Jackson plays with great pad level in run defense, doing his job well. He plugs gaps in an above-average manner, and has proven that he can make plays in the backfield. In essence, Jackson is patient off the ball, and waits for the play to develop before attacking, which in the right situation is a great asset. Jackson also possesses a bigger frame than the average NFL defensive end, he is certainly not lacking for size. Jackson's hand movements aren't bad as well.

Weaknesses:

For whatever reason, explosiveness, hand placement, scheme, strategy, Jackson doesn't rush the passer terribly well. Some fans over the years have said that this lack of pass rush was due to laziness, but I don't think that's the case.
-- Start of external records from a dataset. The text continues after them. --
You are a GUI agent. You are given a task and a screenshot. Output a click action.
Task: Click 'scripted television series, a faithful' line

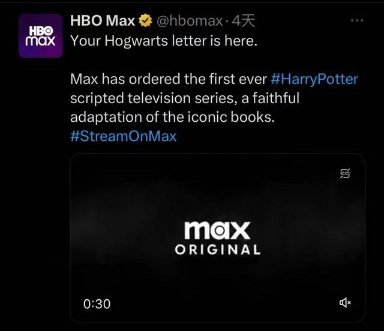point(185,98)
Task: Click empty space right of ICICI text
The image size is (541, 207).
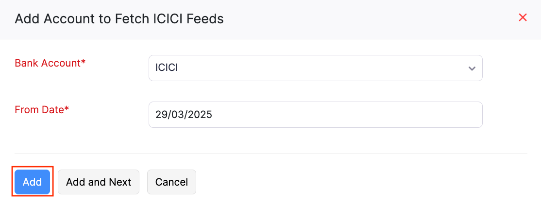Action: pos(316,68)
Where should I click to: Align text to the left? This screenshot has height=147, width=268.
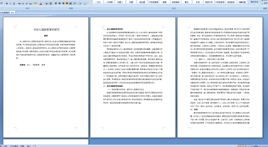tap(56, 4)
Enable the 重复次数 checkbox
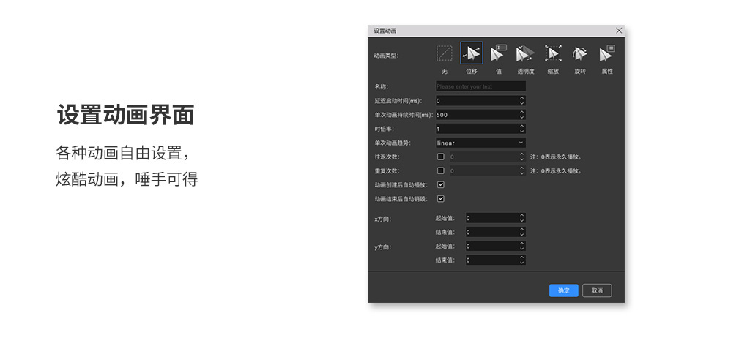The width and height of the screenshot is (750, 346). pos(440,170)
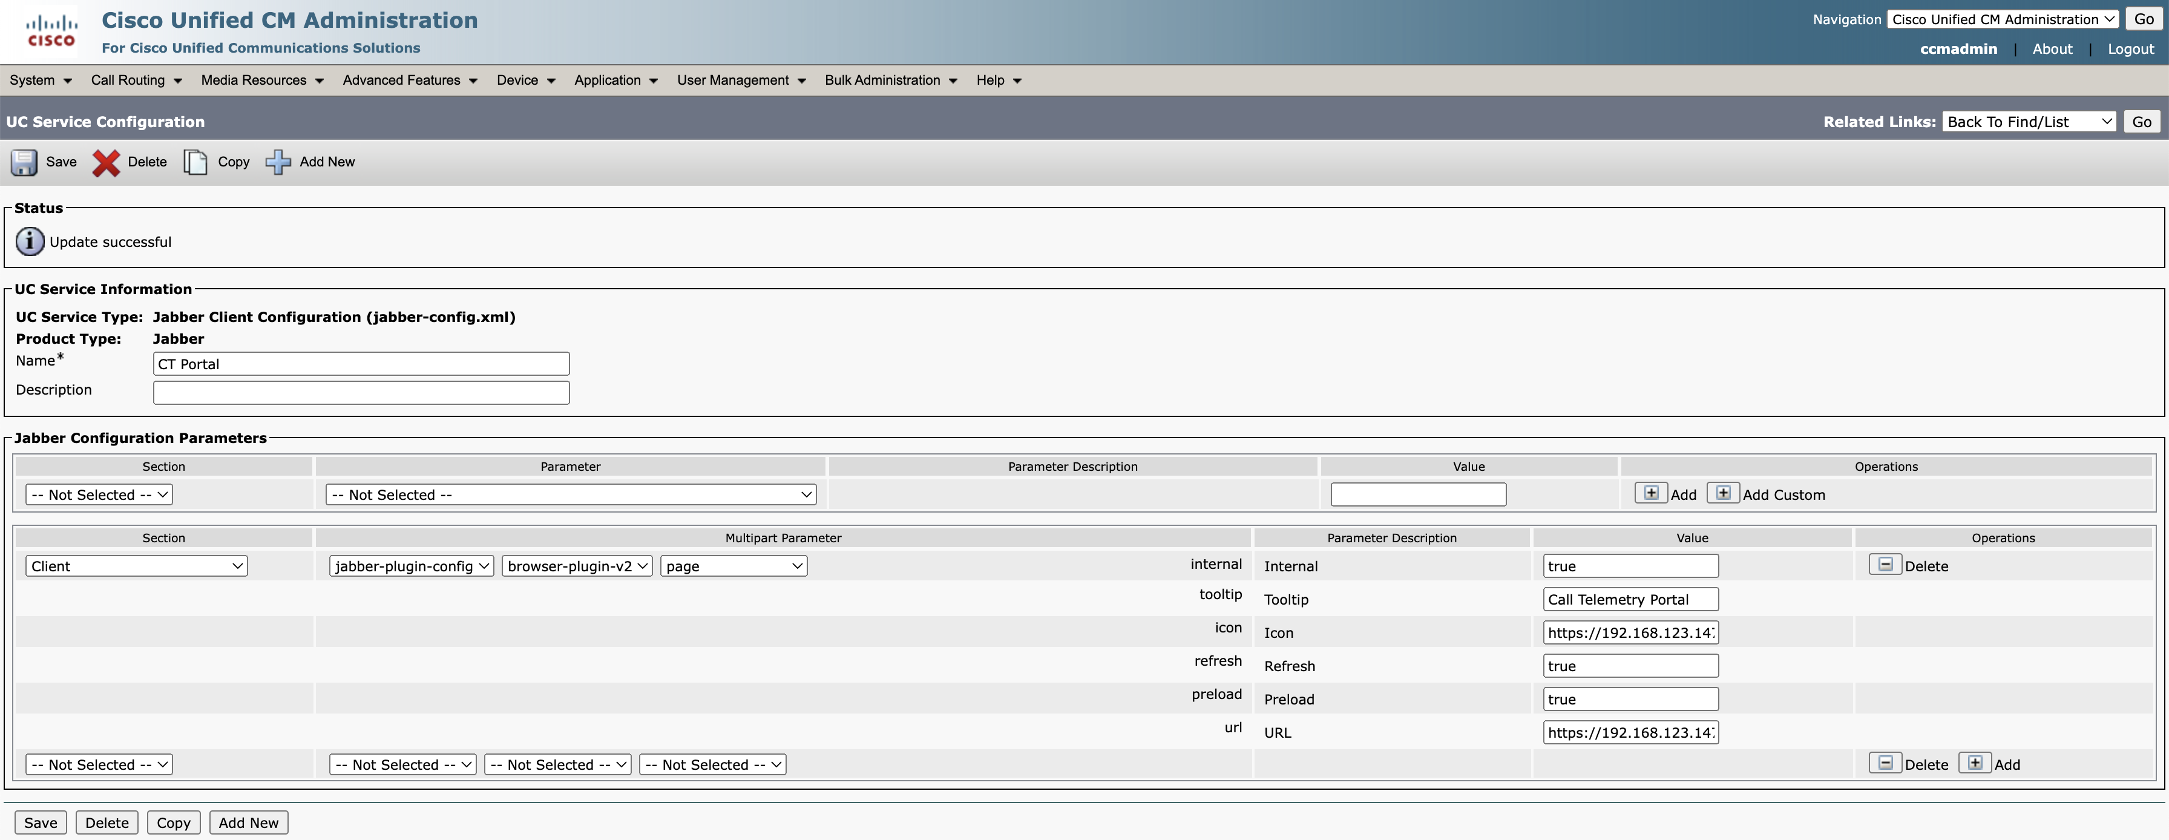Click Delete minus icon on the bottom parameter row
This screenshot has width=2169, height=840.
coord(1886,763)
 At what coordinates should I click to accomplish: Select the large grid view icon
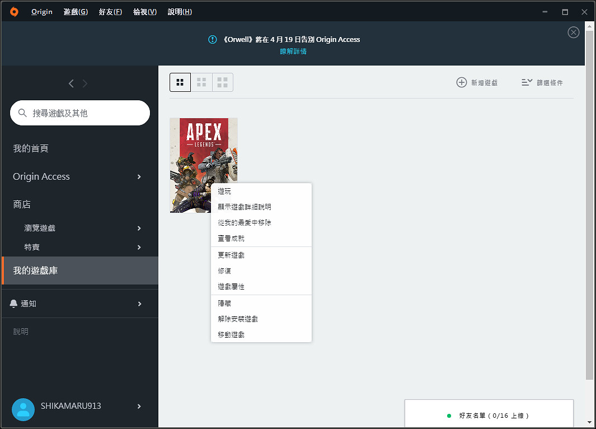(180, 82)
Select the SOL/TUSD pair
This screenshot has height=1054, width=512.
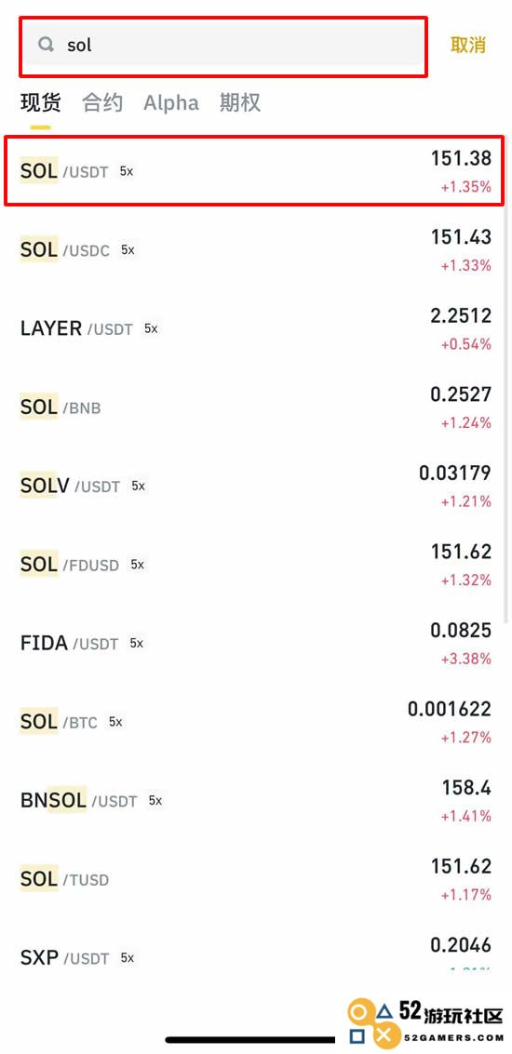coord(256,879)
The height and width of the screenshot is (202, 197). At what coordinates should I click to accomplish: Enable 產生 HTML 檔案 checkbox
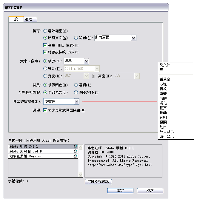[45, 45]
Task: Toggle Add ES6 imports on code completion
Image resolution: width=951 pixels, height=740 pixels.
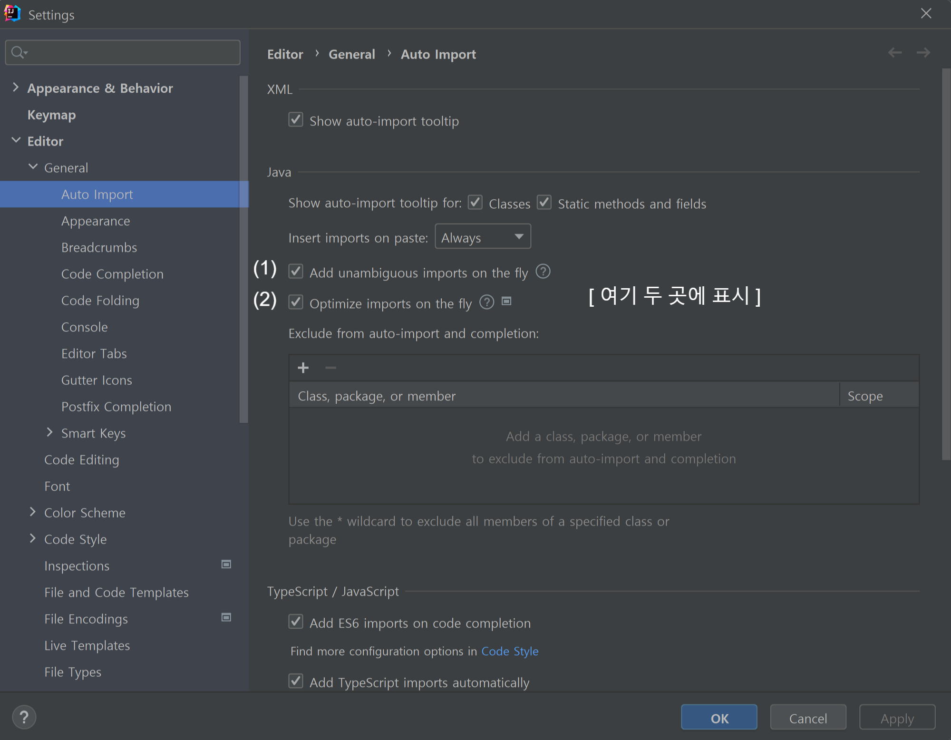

I think that there are other things that Jackson must improve in order to rush the passer well, including his explosiveness and technique. Can't bull-rush 'em all.

Jackson is going to need to prove a lot of people wrong at the combine. He's going to need to be both faster and more explosive in everything he does. The 40-yard dash and the 5-10-5 shuttle will be crucial for this. He could sneak into the later rounds if he shows explosiveness at the combine.